Nadie me busca ni me reconoce,
y hasta yo he olvidado
de quién seré.
Cierta guardarropía, sólo ella, nos sabrá
a todos en las blancas hojas
de las partidas.
Esa guardarropía, ella sola,
al volver de cada facción,
de cada candelabro
ciego de nacimiento.
Tampoco yo descubro a nadie, bajo
este mantillo que iridice los lunes
de la razón;
y no hago más que sonreír a cada púa
de las verjas, en la loca búsqueda
del conocido”.


Razón y Verdad tal vez sean los dos conceptos centrales del camino racionalista. Razón y Verdad son al espíritu lo que los lunes a la semana del hombre moderno. Pero los lunes además son el día que mejor atestigua la soledad, la incomunicación propia de la mentada modernidad. Razón y Verdad sean, acaso, las causas de esa clausura, ese re-pliegue sobre sí mismo que define al hombre racional. La búsqueda de la Verdad nos ha puesto a desconfiar de todo, la vía de la Razón nos ha encerrado en nuestras propias mentes. El encuentro con el otro-conocido se torna una exploración desesperada, imposible.

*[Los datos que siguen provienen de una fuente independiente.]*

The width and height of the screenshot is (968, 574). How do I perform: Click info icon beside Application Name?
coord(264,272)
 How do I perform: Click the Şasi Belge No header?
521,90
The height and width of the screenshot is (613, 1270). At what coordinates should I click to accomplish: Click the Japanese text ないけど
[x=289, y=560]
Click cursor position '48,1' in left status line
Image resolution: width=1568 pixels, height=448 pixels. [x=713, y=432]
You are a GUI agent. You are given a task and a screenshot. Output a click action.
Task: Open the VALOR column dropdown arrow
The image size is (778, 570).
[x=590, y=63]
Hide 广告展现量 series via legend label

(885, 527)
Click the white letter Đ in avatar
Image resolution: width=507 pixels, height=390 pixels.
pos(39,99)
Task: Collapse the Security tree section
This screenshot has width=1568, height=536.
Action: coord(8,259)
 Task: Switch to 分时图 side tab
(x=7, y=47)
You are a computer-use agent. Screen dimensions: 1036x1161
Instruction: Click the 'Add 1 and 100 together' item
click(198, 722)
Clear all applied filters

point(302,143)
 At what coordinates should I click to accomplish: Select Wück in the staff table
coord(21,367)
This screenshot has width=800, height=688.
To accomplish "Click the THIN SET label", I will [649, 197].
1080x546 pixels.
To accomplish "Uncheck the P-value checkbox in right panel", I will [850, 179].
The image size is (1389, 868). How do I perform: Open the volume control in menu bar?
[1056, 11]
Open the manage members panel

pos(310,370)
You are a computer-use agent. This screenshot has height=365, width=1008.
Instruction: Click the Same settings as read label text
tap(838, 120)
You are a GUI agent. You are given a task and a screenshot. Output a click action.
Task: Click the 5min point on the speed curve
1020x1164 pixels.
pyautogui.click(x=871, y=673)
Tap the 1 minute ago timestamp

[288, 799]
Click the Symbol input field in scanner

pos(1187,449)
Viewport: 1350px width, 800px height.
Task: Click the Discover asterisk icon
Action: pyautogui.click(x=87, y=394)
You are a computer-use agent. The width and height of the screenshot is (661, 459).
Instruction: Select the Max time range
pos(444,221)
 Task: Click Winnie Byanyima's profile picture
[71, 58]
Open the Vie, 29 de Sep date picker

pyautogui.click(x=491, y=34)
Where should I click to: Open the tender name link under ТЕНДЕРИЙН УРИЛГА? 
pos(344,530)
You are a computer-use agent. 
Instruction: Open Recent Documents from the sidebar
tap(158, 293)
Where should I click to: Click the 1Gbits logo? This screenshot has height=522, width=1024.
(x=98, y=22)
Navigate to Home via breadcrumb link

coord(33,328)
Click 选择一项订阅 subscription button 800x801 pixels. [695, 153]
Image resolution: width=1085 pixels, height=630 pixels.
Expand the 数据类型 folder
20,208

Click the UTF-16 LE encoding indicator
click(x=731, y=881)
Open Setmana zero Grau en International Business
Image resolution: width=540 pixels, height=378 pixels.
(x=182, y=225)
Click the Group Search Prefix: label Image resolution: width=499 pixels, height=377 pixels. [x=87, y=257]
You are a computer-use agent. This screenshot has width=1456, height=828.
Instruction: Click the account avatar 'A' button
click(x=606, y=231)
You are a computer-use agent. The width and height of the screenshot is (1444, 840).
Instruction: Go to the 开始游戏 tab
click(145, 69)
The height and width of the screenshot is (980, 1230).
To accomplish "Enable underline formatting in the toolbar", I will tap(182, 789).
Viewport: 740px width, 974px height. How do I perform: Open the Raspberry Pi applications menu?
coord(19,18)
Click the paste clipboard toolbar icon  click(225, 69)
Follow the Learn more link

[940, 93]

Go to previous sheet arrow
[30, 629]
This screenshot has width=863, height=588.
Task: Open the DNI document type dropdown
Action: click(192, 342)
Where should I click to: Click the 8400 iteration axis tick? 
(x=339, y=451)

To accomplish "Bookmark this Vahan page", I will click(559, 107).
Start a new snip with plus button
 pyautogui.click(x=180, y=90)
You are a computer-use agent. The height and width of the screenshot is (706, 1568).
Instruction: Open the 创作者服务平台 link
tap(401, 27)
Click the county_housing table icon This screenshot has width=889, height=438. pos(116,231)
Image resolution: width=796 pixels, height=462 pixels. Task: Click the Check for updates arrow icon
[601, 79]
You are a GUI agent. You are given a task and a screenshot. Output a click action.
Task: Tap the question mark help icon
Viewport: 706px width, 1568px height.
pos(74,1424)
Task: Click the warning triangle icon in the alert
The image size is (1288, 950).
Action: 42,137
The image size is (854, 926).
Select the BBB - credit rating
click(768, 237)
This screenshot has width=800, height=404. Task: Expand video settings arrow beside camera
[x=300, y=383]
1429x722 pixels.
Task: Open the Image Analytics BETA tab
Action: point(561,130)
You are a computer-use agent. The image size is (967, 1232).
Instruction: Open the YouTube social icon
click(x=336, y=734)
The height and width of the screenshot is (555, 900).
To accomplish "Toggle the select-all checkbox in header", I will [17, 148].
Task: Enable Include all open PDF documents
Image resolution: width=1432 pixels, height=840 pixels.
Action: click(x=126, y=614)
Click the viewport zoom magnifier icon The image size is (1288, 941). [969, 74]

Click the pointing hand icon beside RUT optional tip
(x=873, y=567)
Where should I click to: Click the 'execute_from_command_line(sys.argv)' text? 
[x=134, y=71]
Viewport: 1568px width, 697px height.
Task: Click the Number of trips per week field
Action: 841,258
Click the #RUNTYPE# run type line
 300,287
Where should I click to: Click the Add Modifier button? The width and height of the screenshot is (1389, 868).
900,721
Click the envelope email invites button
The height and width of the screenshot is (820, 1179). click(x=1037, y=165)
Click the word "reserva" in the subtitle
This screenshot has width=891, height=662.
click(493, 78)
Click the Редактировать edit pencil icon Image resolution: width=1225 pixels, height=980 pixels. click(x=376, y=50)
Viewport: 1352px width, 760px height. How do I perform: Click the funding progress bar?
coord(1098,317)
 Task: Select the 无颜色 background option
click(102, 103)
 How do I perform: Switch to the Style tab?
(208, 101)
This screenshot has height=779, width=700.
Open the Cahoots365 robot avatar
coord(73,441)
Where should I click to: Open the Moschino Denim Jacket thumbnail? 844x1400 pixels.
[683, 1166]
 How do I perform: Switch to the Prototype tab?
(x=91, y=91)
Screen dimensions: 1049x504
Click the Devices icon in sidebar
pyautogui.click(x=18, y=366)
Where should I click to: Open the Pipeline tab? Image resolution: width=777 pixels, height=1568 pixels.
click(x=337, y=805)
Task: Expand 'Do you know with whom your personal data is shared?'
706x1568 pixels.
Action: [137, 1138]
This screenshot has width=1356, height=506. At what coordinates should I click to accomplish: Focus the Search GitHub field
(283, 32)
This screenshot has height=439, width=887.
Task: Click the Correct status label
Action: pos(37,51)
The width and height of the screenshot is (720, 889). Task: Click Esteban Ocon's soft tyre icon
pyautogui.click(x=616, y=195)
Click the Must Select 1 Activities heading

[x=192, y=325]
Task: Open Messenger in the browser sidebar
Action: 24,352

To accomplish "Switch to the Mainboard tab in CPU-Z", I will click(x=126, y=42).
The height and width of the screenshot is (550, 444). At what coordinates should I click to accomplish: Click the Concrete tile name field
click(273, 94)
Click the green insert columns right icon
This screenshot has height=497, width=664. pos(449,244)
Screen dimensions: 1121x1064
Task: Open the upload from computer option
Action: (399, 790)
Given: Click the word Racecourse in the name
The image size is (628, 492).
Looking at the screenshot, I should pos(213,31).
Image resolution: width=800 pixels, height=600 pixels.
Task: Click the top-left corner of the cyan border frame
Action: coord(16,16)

¡Que será entonces del des-encuentro! Trilce está escrito mientras el poeta rompía con su pareja y eso se nota. El amor hacia las mujeres —tamizado por la imposible sustitución de la madre— es un imposible que luego del fracaso se torna veneno y condena. Acaso la muestra más cruel de todos los “puentes volados” de los que escribe Vallejo en el poema XXVII. En otro poema de Trilce —el LXII— se lee:

“Y sólo cuando hayamos muerto ¡quién sabe!
Oh no. Quién sabe!
entonces nos habremos separado.
Mas si, al cambiar el paso, me tocase a mí
la desconocida bandera, te he de esperar allá;
en la confluencia del soplo y el hueso,
como antaño,
como antaño en la esquina de los novios
ponientes de la tierra.
Y desde allí te seguiré a lo largo
de otros mundos, y siquiera podrán
servirte mis nós musgosos y arrecidos,
para que en ellos poses las rodillas
en las siete caídas de esa cuesta infinita,
y así te duelan menos”.

El amor, el completo misterio que representa el amor, es el único lazo que dura en la vida, el único que se proyecta en la muerte. Pero sea cual sea ese lazo, tampoco alcanzará nunca para mitigar del todo el dolor. El otro siempre es otro y ese es, entre otras cosas, un indicador de que uno mismo siempre es uno mismo. Claro que no sabemos nada ni del otro ni de ese si-mismo que nos habita y corroe por dentro… claro que no hay forma de saber que no esté salpicada por el óxido de la razón. En navajazos del absurdo como ese está compuesto Trilce.

* Tomado de La periódica revisión dominical.